Daniela Zampini, experte du Bureau International du Travail, récemment à Maurice a dit : "La responsabilité sociale commence au sein même de l'entreprise." Pensez-vous que nos entreprises en sont suffisamment conscientes ?

-Pas assez. Mais je sais que l'UNDP et la MEF ont commencé un travail dans ce sens. Il est tout à fait exacte de dire que la responsabilité sociale commence à l'intérieur de l'entreprise. Cela passe par l'intégration des personnes handicapées, l'égalité des chances et la transparence, entre autres. D'autre part, il faut aussi penser à former les personnes. On ne fait pas de la responsabilité sociale uniquement avec une formation en marketing, par exemple.

Est-ce dire que la RSE sert surtout à l'image de la compagnie ?

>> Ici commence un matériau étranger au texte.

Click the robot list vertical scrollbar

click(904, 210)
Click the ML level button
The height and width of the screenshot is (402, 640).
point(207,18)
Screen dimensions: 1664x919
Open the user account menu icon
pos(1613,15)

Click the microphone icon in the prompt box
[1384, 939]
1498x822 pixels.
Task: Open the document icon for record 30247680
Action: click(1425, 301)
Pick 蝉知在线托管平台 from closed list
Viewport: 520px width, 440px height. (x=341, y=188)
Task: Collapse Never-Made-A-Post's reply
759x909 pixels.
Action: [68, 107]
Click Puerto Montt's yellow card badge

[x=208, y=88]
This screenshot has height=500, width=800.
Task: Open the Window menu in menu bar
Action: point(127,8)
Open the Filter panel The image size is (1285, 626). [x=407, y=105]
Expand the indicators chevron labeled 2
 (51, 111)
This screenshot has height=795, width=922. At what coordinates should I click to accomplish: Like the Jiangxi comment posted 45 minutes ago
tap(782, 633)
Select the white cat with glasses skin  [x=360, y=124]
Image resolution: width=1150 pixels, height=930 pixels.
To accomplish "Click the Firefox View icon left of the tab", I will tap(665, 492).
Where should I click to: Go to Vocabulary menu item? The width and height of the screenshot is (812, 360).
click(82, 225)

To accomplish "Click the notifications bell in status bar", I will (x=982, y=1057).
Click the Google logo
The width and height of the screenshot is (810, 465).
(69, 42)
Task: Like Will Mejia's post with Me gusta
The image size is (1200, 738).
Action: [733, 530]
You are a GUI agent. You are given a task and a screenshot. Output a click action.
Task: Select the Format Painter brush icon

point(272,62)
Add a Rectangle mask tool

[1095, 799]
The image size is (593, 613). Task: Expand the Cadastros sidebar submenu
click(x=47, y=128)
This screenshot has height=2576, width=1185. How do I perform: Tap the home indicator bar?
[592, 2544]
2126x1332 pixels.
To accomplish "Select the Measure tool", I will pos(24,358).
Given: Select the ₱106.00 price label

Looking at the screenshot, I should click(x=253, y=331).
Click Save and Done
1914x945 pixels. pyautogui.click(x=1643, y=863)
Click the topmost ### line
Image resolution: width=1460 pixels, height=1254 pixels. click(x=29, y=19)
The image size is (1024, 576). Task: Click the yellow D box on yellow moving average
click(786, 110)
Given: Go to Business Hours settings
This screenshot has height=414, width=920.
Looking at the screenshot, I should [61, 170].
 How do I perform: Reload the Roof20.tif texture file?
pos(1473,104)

-Il ne faut pas se faire d'illusion à ce sujet. Il y a une partie de la RSE qui est directement liée au marketing de la compagnie. Mais cela va plus loin. Il y a un ensemble de principes, tels que définis par le BIT, à respecter. Il y a des entreprises qui se sont lancées depuis longtemps et qui l'ont bien compris, d'autres doivent faire encore des efforts. Dans le cadre de la réforme du MACOSS, nous avons un comité comprenant une équipe représentant les entreprises. Nous sommes en train de discuter de tous ces aspects.

Comment peut-on améliorer la RSE ?

- Je souhaiterai d'abord, qu'il y ait un contrôle des dépenses liées à la responsabilité sociale au sein des entreprises par une institution indépendante. Ce contrôle se fait déjà de façon unilatérale par le syndicat, mais ce n'est pas suffisant. Je souhaiterai aussi que les entreprises s'assurent qu'ils ont le budget nécessaire pour un projet avant de se lancer et qu'il y ait un suivi des actions entreprises. Autrement, ce serait du mécénat. Finalement, je souhaite que les ONG soient mieux informées sur la manière d'accéder aux fonds qui leur sont destinés. Par ailleurs, il y a un rapport réalisé par Deloitte & Touche sur la RSE qui sera rendu public très prochainement. Une série de recommandations y figurent.